- Government plans to implement BS-VI across the nation from April 1, 2020
- PM1 is supposed to be much more dangerous for health, say experts
- Pollutant PM2.5 killed 5 lakh Indians in 2015: Report published in Lancet
New Delhi: With air quality oscillating between ‘severe’ and ’severe-plus’ category, the last few months of 2017 has been tough for people residing in Delhi. From school being shut to rise in number of patients in hospitals, from banning construction to declaring health emergency in the national capital, a lot of measures were taken to curb the problem of pollution and fight continuous decline in air quality. Amidst all this, various stakeholders came up with different solutions to curb vehicular emission, out of which one is Bharat Standard-VI (Euro-VI equivalent) also known as BS-VI.

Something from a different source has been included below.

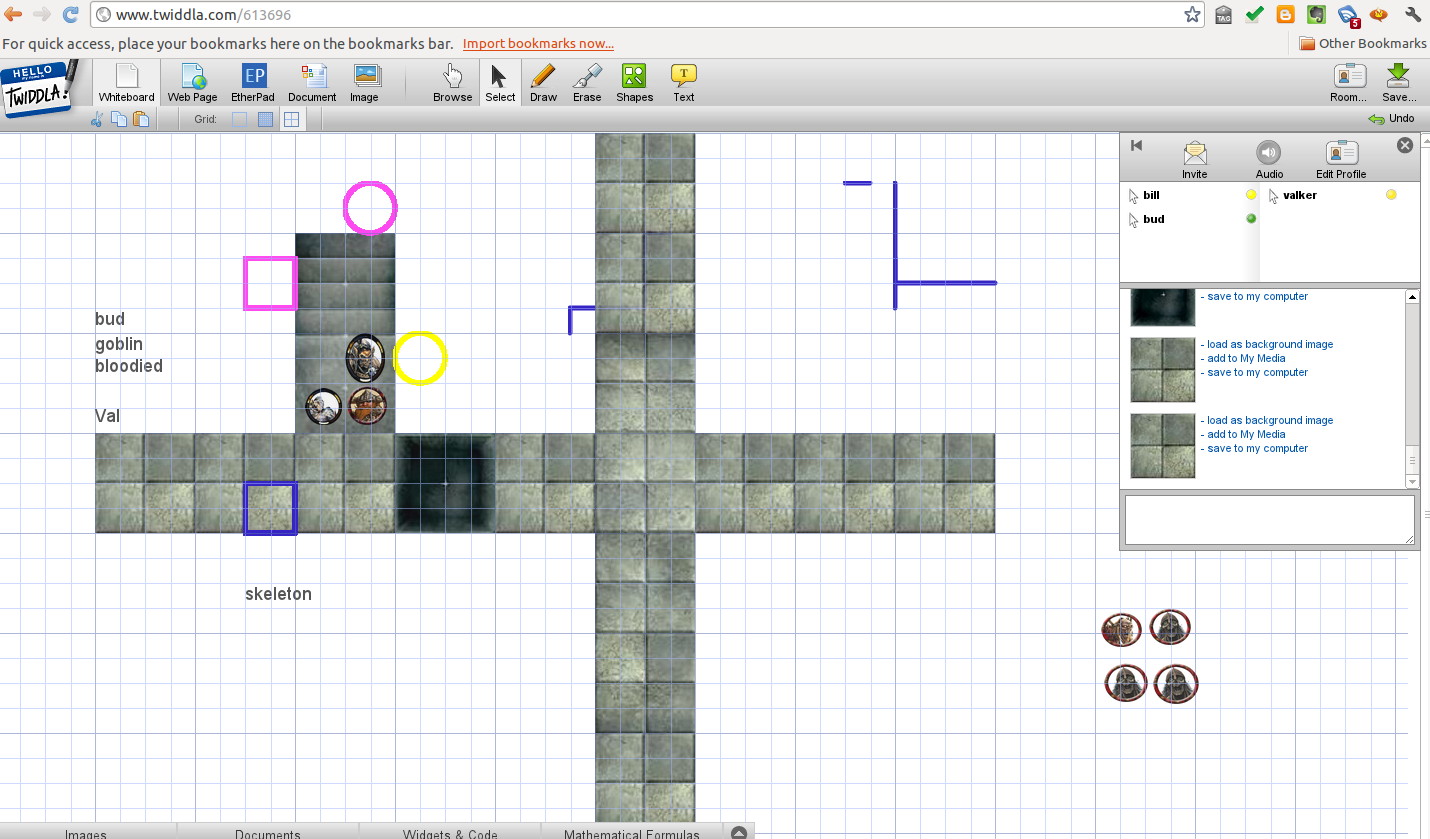1430x839 pixels.
Task: Collapse the side panel with arrow
Action: [1136, 146]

In a bid to restrain vehicular emissions, the government aims at implementation of BS-VI compliant cleaner transport fuels across the nation from April 1, 2020 and in Delhi by April 2018. As government plans to pep up the technology and move towards cleaner fuel, experts think that better technology will not end the pollution crisis. Rather, it would make one track finer particles which would become new health threats.
As each technology improves other problems will arise. BS-VI and beyond, the particles also get sharper, Sunita Narain, Director General, Centre for Science and Environment (CSE), told IANS on the sideline of a panel discussion held here by the European Union.

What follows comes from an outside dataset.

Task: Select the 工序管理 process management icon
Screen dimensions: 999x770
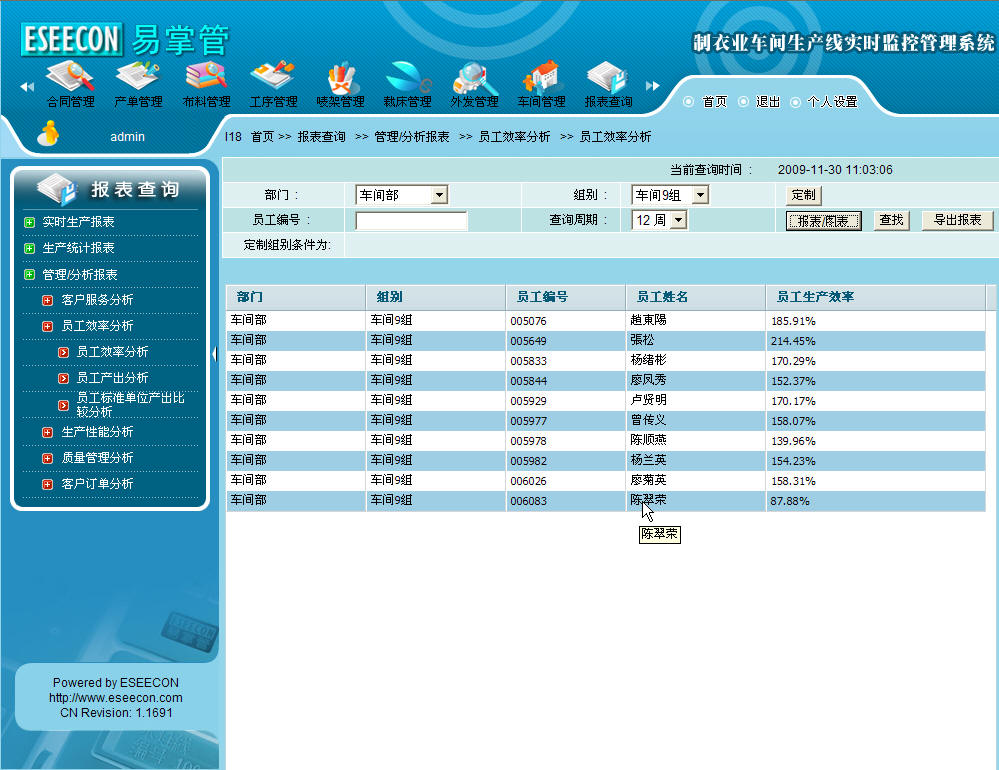Action: click(273, 78)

Currently particulate matter with diameter less than 10 and 2.5 micrometers present in air- PM10, PM2.5, are the major cause of health crisis. With better technology, one will be able to monitor PM1 and it may turn up as another enemy, say environment and health experts.
Finer the particles, more dangerous they are- but there are no current thoughts on that. We don’t have standards on PM1 because of the lack of evidence. It is supposed to be much more dangerous for health, Dr Gufran Beig, Project Director, System of Air Quality and Weather Forecasting And Research (SAFAR), told IANS. He said the focus may shift to the finer particles a few years from now.
Ms Narain added, while we have no doubt about the effect of PM2.5, there is no evidence against PM1 at present.
According to Anumita Roychowdhury, head of the air pollution and clean transportation programme, CSE, as both fuel and technology improve, the particle emissions become smaller as observed in Europe, where Euro-VI standard fuel is being used. For this, she added, new emission standards would have to be set.
As of now, not much is known about the effect of PM1, but in India, it is being considered and assumed as a potential future threat. It is also said that once the pollutant criteria for the fine particles is set, standards would come up.
We have been monitoring PM1 at one location each in Delhi and Ahmedabad, and across 10 locations in Mumbai. Their inclining and declining trends are helping us understand a lot, said Dr Beig.
Currently, PM2.5 is deemed as the dangerous pollutant and cause of humongous amount of deaths in India. According to a report published in the medical journal Lancet, pollutant PM2.5 alone killed five lakh Indians in 2015. Also, the study noted the household pollution as the leading killer. Burning solid fuel for cooking is a common practice in India, and PM2.5 produced through this led to the premature deaths of 1,24,207 Indians in 2015.